## EXERCISE AIM
Because only the text is wanted, repeat the records below exactly and omit the pictures.

[Saved entries]
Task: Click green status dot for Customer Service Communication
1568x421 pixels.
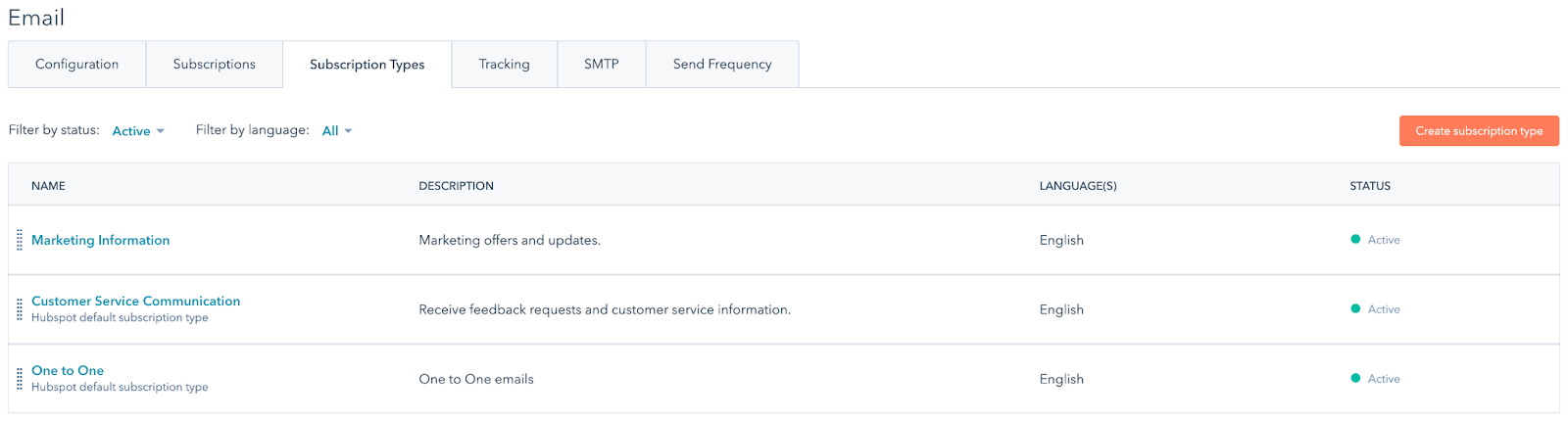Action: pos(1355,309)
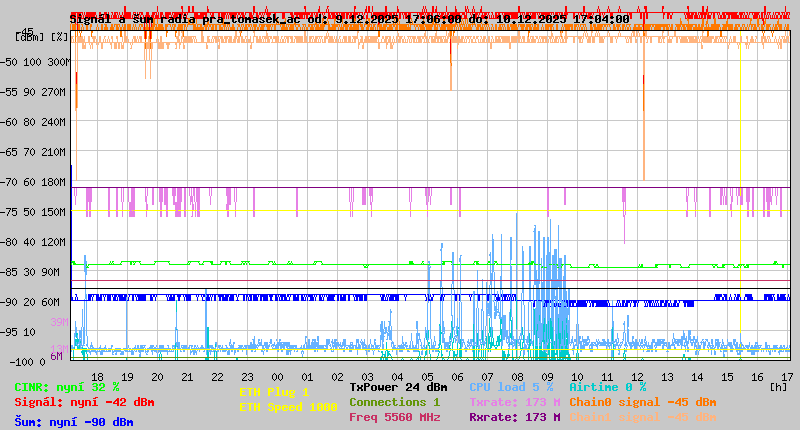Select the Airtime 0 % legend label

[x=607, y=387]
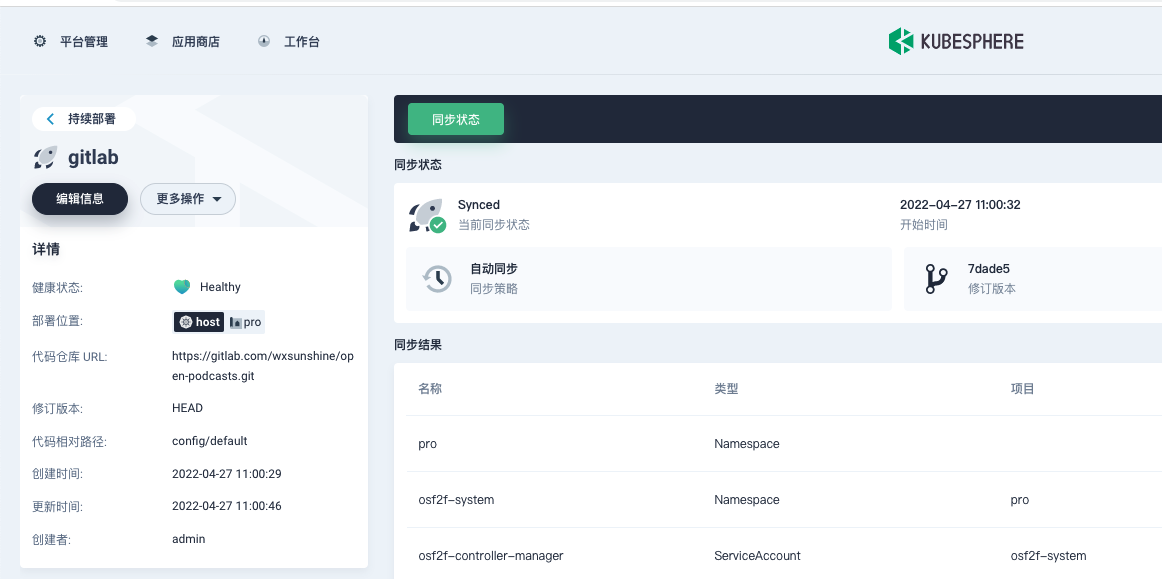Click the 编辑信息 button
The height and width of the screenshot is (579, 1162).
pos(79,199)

## SOLUTION TO THIS TASK
Task: Click green status dot for Customer Service Communication
1568x421 pixels.
Action: pos(1355,309)
Select the Airtime 0 % legend label

[x=607, y=387]
Click the 编辑信息 button
The height and width of the screenshot is (579, 1162).
pos(79,199)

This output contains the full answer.